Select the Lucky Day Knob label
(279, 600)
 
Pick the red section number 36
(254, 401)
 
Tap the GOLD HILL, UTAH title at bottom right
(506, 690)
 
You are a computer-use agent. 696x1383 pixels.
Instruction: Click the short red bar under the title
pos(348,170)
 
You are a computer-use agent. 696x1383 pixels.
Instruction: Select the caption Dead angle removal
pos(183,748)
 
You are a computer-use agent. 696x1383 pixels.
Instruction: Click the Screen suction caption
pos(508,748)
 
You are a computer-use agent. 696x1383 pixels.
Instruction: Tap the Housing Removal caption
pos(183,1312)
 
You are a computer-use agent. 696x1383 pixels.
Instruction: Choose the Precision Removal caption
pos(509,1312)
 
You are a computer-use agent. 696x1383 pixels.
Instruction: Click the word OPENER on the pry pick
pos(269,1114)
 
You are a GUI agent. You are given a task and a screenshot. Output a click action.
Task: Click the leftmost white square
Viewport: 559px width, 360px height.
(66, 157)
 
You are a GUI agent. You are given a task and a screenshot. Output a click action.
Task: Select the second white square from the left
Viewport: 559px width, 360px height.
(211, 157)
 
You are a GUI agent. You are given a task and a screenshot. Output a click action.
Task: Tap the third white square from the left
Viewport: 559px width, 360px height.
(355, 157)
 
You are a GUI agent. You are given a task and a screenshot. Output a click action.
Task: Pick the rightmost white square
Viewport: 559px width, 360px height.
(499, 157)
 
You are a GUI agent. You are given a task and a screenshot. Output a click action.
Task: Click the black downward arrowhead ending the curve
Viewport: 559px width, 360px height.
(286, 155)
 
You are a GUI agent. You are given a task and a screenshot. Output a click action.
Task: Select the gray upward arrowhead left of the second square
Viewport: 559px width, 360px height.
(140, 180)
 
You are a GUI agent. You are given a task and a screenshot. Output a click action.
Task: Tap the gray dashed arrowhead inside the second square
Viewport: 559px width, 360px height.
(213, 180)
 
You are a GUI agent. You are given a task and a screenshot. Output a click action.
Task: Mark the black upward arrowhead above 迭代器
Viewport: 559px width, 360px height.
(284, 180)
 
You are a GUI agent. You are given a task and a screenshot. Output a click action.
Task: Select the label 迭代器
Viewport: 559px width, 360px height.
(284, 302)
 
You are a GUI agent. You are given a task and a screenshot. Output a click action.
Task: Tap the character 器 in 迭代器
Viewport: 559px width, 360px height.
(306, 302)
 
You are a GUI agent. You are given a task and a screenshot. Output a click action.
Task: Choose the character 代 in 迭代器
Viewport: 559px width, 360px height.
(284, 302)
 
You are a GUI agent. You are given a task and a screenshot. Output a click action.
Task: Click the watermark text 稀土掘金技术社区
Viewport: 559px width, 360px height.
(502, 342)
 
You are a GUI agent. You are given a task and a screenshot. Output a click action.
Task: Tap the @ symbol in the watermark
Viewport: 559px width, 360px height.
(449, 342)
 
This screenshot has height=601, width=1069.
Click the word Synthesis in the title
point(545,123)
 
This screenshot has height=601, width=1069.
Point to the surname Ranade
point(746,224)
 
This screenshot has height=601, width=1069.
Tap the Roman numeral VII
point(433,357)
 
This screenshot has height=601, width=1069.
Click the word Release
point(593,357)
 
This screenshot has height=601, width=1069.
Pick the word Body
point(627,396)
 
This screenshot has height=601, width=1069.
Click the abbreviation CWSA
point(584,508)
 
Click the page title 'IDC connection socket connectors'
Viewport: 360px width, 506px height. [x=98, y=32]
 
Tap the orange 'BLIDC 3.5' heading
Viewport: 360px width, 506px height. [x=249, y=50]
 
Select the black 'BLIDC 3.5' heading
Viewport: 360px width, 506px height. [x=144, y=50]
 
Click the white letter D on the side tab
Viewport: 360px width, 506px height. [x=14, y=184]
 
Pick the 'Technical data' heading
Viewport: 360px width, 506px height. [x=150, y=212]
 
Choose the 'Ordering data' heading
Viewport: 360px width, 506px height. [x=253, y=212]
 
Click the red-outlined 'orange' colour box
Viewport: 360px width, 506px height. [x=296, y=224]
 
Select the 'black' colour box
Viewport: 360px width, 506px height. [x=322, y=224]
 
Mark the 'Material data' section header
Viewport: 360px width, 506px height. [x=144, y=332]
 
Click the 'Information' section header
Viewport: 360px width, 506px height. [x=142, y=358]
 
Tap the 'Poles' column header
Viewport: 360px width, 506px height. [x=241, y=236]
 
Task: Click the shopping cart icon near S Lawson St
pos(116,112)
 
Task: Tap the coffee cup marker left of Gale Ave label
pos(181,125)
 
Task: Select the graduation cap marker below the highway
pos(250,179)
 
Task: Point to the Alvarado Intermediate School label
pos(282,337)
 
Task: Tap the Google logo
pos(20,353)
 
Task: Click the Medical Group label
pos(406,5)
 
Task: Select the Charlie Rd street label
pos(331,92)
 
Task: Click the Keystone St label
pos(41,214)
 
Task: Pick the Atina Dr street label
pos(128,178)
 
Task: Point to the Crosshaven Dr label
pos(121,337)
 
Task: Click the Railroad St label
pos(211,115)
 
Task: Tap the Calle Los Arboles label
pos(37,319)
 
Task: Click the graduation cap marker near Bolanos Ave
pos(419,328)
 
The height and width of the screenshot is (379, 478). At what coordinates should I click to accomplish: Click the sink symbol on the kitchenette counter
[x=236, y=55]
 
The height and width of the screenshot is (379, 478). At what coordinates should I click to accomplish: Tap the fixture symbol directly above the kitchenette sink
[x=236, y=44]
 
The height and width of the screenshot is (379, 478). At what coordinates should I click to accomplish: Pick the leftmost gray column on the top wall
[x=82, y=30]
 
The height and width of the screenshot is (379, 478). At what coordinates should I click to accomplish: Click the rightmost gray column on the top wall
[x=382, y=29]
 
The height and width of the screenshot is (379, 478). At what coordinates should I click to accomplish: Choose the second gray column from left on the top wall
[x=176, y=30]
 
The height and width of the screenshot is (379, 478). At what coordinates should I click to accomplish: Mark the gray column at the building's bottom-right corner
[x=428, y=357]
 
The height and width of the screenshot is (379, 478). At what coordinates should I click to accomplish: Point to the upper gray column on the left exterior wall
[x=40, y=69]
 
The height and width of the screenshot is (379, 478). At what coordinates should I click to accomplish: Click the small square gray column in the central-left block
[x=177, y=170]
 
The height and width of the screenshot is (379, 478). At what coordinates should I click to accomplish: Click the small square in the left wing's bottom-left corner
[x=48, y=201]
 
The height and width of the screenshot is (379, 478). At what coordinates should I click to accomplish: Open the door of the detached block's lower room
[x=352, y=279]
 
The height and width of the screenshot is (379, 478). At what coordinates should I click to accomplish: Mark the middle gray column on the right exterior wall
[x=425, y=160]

══════

(Task statement) Rewrite all of the material above, replacing each occurrence of "computer-use agent" with "screen-control agent" and leaving everything else unchanged.

(The output)
Select the Lucky Day Knob label
(279, 600)
 
Pick the red section number 36
(254, 401)
 
Tap the GOLD HILL, UTAH title at bottom right
(506, 690)
 
You are a screen-control agent. 696x1383 pixels.
Instruction: Click the short red bar under the title
pos(348,170)
 
You are a screen-control agent. 696x1383 pixels.
Instruction: Select the caption Dead angle removal
pos(183,748)
 
You are a screen-control agent. 696x1383 pixels.
Instruction: Click the Screen suction caption
pos(508,748)
 
You are a screen-control agent. 696x1383 pixels.
Instruction: Tap the Housing Removal caption
pos(183,1312)
 
You are a screen-control agent. 696x1383 pixels.
Instruction: Choose the Precision Removal caption
pos(509,1312)
 
You are a screen-control agent. 696x1383 pixels.
Instruction: Click the word OPENER on the pry pick
pos(269,1114)
 
You are a GUI agent. You are given a task and a screenshot. Output a click action.
Task: Click the leftmost white square
Viewport: 559px width, 360px height.
(66, 157)
 
You are a GUI agent. You are given a task and a screenshot. Output a click action.
Task: Select the second white square from the left
Viewport: 559px width, 360px height.
(211, 157)
 
You are a GUI agent. You are given a task and a screenshot. Output a click action.
Task: Tap the third white square from the left
Viewport: 559px width, 360px height.
(355, 157)
 
You are a GUI agent. You are given a task and a screenshot. Output a click action.
Task: Pick the rightmost white square
Viewport: 559px width, 360px height.
(499, 157)
 
You are a GUI agent. You are given a task and a screenshot. Output a click action.
Task: Click the black downward arrowhead ending the curve
Viewport: 559px width, 360px height.
(286, 155)
 
You are a GUI agent. You are given a task and a screenshot. Output a click action.
Task: Select the gray upward arrowhead left of the second square
Viewport: 559px width, 360px height.
(140, 180)
 
You are a GUI agent. You are given a task and a screenshot. Output a click action.
Task: Tap the gray dashed arrowhead inside the second square
Viewport: 559px width, 360px height.
(213, 180)
 
You are a GUI agent. You are given a task and a screenshot. Output a click action.
Task: Mark the black upward arrowhead above 迭代器
Viewport: 559px width, 360px height.
(284, 180)
 
You are a GUI agent. You are given a task and a screenshot. Output a click action.
Task: Select the label 迭代器
Viewport: 559px width, 360px height.
(284, 302)
 
You are a GUI agent. You are given a task and a screenshot. Output a click action.
Task: Tap the character 器 in 迭代器
Viewport: 559px width, 360px height.
(306, 302)
 
You are a GUI agent. You are given a task and a screenshot. Output a click action.
Task: Choose the character 代 in 迭代器
Viewport: 559px width, 360px height.
(284, 302)
 
You are a GUI agent. You are given a task and a screenshot. Output a click action.
Task: Click the watermark text 稀土掘金技术社区
Viewport: 559px width, 360px height.
(502, 342)
 
You are a GUI agent. You are given a task and a screenshot. Output a click action.
Task: Tap the @ symbol in the watermark
Viewport: 559px width, 360px height.
(449, 342)
 
This screenshot has height=601, width=1069.
Click the word Synthesis in the title
point(545,123)
 
This screenshot has height=601, width=1069.
Point to the surname Ranade
point(746,224)
 
This screenshot has height=601, width=1069.
Tap the Roman numeral VII
point(433,357)
 
This screenshot has height=601, width=1069.
Click the word Release
point(593,357)
 
This screenshot has height=601, width=1069.
Pick the word Body
point(627,396)
 
This screenshot has height=601, width=1069.
Click the abbreviation CWSA
point(584,508)
 
Click the page title 'IDC connection socket connectors'
Viewport: 360px width, 506px height. [x=98, y=32]
 
Tap the orange 'BLIDC 3.5' heading
Viewport: 360px width, 506px height. [x=249, y=50]
 
Select the black 'BLIDC 3.5' heading
Viewport: 360px width, 506px height. [x=144, y=50]
 
Click the white letter D on the side tab
Viewport: 360px width, 506px height. [x=14, y=184]
 
Pick the 'Technical data' heading
Viewport: 360px width, 506px height. [x=150, y=212]
 
Choose the 'Ordering data' heading
Viewport: 360px width, 506px height. [x=253, y=212]
 
Click the red-outlined 'orange' colour box
Viewport: 360px width, 506px height. [x=296, y=224]
 
Select the 'black' colour box
Viewport: 360px width, 506px height. [x=322, y=224]
 
Mark the 'Material data' section header
Viewport: 360px width, 506px height. [x=144, y=332]
 
Click the 'Information' section header
Viewport: 360px width, 506px height. [x=142, y=358]
 
Tap the 'Poles' column header
Viewport: 360px width, 506px height. [x=241, y=236]
 
Task: Click the shopping cart icon near S Lawson St
pos(116,112)
 
Task: Tap the coffee cup marker left of Gale Ave label
pos(181,125)
 
Task: Select the graduation cap marker below the highway
pos(250,179)
 
Task: Point to the Alvarado Intermediate School label
pos(282,337)
 
Task: Tap the Google logo
pos(20,353)
 
Task: Click the Medical Group label
pos(406,5)
 
Task: Select the Charlie Rd street label
pos(331,92)
 
Task: Click the Keystone St label
pos(41,214)
 
Task: Pick the Atina Dr street label
pos(128,178)
 
Task: Point to the Crosshaven Dr label
pos(121,337)
 
Task: Click the Railroad St label
pos(211,115)
 
Task: Tap the Calle Los Arboles label
pos(37,319)
 
Task: Click the graduation cap marker near Bolanos Ave
pos(419,328)
 
The height and width of the screenshot is (379, 478). At what coordinates should I click to accomplish: Click the sink symbol on the kitchenette counter
[x=236, y=55]
 
The height and width of the screenshot is (379, 478). At what coordinates should I click to accomplish: Tap the fixture symbol directly above the kitchenette sink
[x=236, y=44]
 
The height and width of the screenshot is (379, 478). At what coordinates should I click to accomplish: Pick the leftmost gray column on the top wall
[x=82, y=30]
 
The height and width of the screenshot is (379, 478). At what coordinates should I click to accomplish: Click the rightmost gray column on the top wall
[x=382, y=29]
 
The height and width of the screenshot is (379, 478). At what coordinates should I click to accomplish: Choose the second gray column from left on the top wall
[x=176, y=30]
 
The height and width of the screenshot is (379, 478). At what coordinates should I click to accomplish: Mark the gray column at the building's bottom-right corner
[x=428, y=357]
 
The height and width of the screenshot is (379, 478). At what coordinates should I click to accomplish: Point to the upper gray column on the left exterior wall
[x=40, y=69]
 
The height and width of the screenshot is (379, 478). At what coordinates should I click to accomplish: Click the small square gray column in the central-left block
[x=177, y=170]
 
The height and width of the screenshot is (379, 478). At what coordinates should I click to accomplish: Click the small square in the left wing's bottom-left corner
[x=48, y=201]
 
The height and width of the screenshot is (379, 478). At what coordinates should I click to accomplish: Open the door of the detached block's lower room
[x=352, y=279]
 
The height and width of the screenshot is (379, 478). At what coordinates should I click to accomplish: Mark the middle gray column on the right exterior wall
[x=425, y=160]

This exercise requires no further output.